Monday, July 28, 2008

Cancer and health care in Oregon

Those who think the government should take more control of our health care would do well to look to Oregon as an example. An Oregon woman's cancer was in remission for about two years when it started coming back. Her doctor prescribed a medication that would slow the growth of the cancer and extend her life.

The woman received a letter from Oregon's state-run health care system saying, in effect, that they would not pay to extend her life but if she wanted to kill herself, they would cover that (I'm sure they said it more tactfully than this but the meaning was the same).

In a state-run health care system the funds will always be limited and so tough choices will have to be made.
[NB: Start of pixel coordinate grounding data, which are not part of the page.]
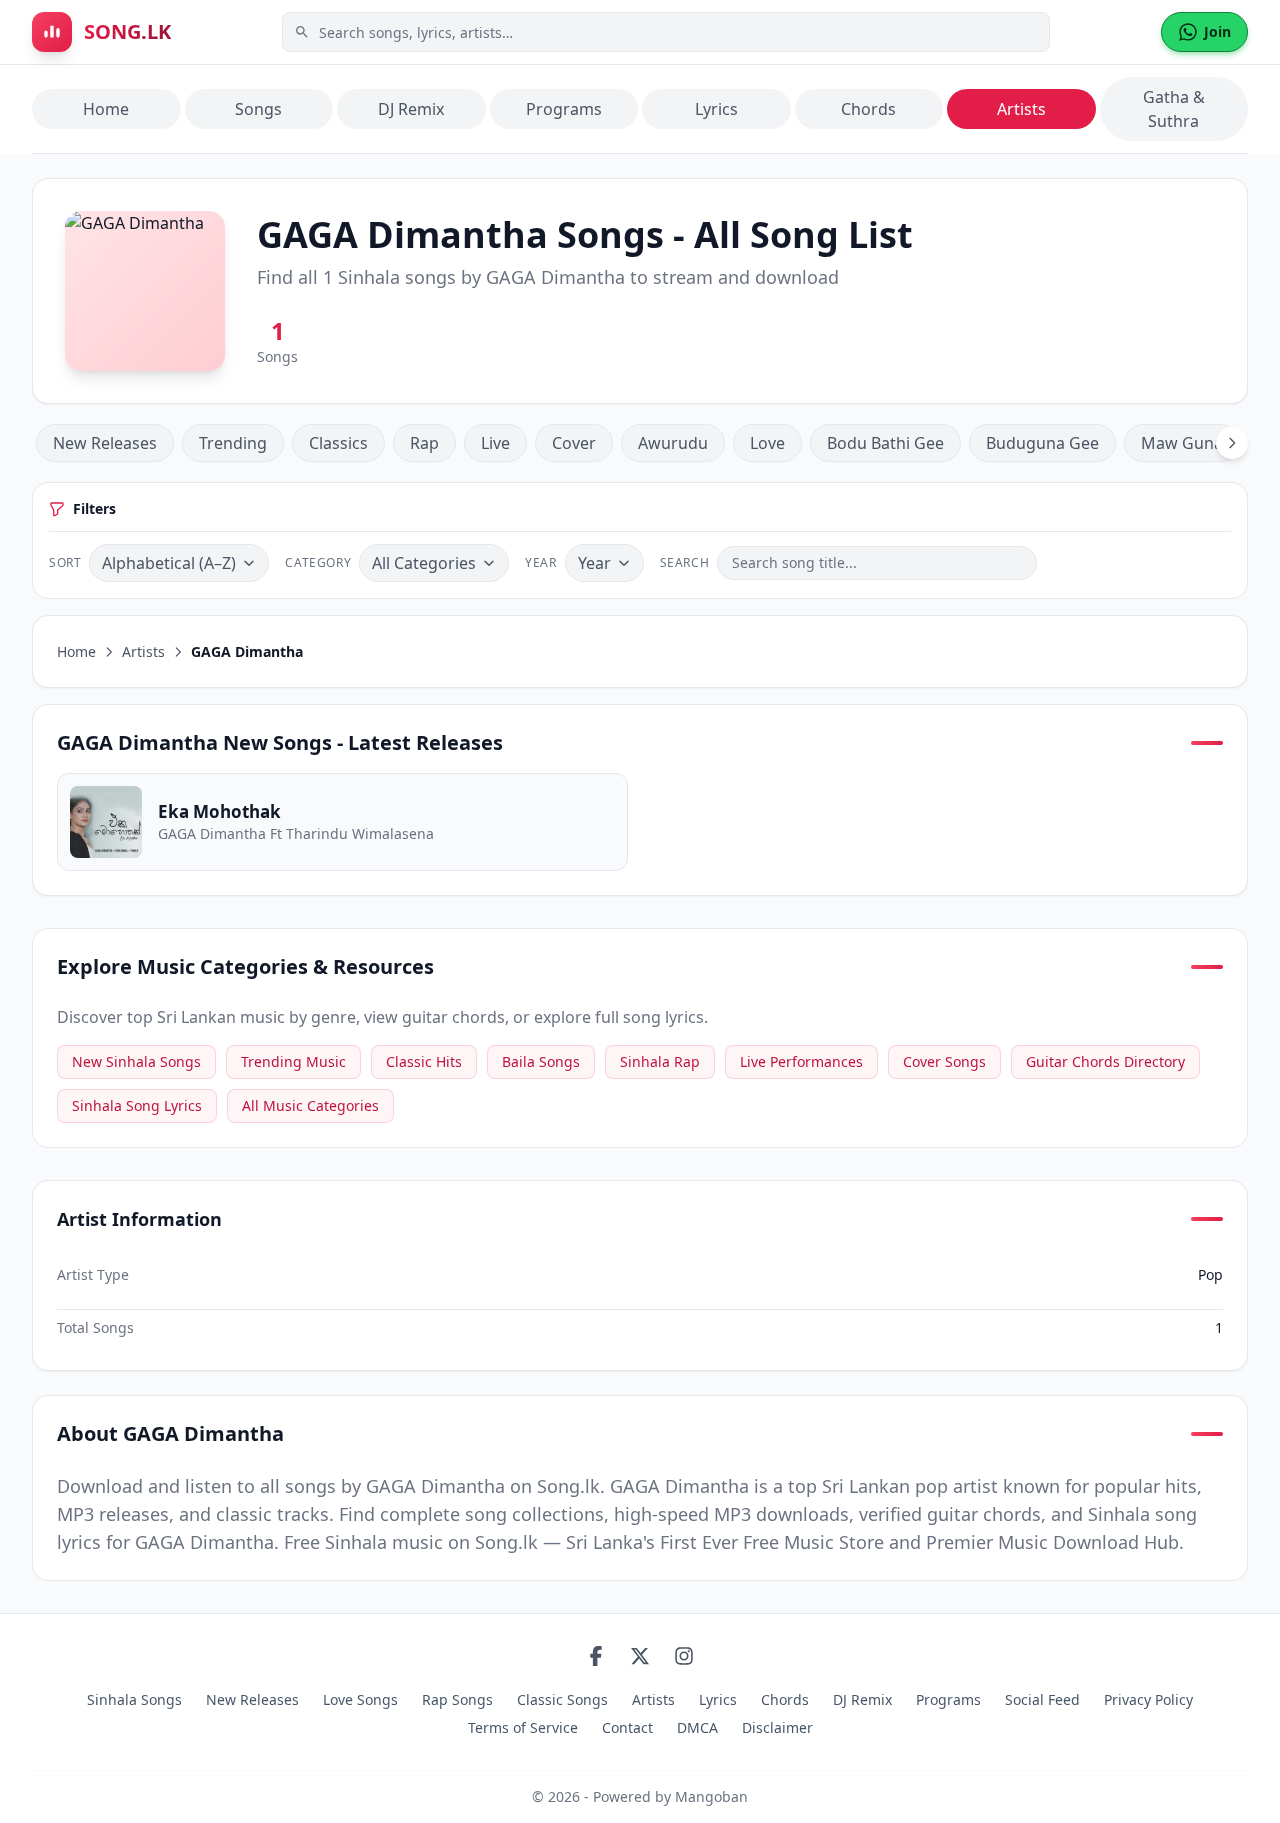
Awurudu (673, 443)
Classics (338, 443)
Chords (868, 109)
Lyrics (716, 109)
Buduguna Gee (1042, 443)
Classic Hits (424, 1061)
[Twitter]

But let's not delude ourselves into thinking it will be compassionate.

I'd like to know if Barack Obama would have agreed with the state's decision.

Read the story on Hot Air.


professor ed said...

It seems to me the great majority of those who favor a British or Canadian form of socialized medicine in this country are either those to poor to currently afford any insurance or those so financially well off that they expect to purchase an expensive private alternative health plan. In the first case folks will be VERY disappointed when they experience lengthy waiting times for visits to the doctor and or scheduled surgery. Medical literature has already begun to discuss the possibility of rationing surgical procedures; IE: not doing procedures on patients over a certain age, or patients whose health has fallen to a certain determined level. Frankly this case of health "care?" in Oregon illustrates what I would call"Orwellian thinking".

professor ed said...

Many years ago a movie was shown on Public Television, titled "They". "They" referred to any citizenery who once they reached a certain pre-determined, by the state, age, were moved into communities where they were left to die. The selected age was 30!

jo said...

An Oregon woman suffering from lung cancer was notified by the state-run Oregon Health Plan that their policy would not cover her life-extending cancer drug, telling her the health plan would cover doctor-assisted suicide instead. Barbara Wagener discovered her lung cancer had recurred last month, the Register-Guard said. Her oncologist prescribed a drug called Tarceva, which could slow the cancer growth and extend her life.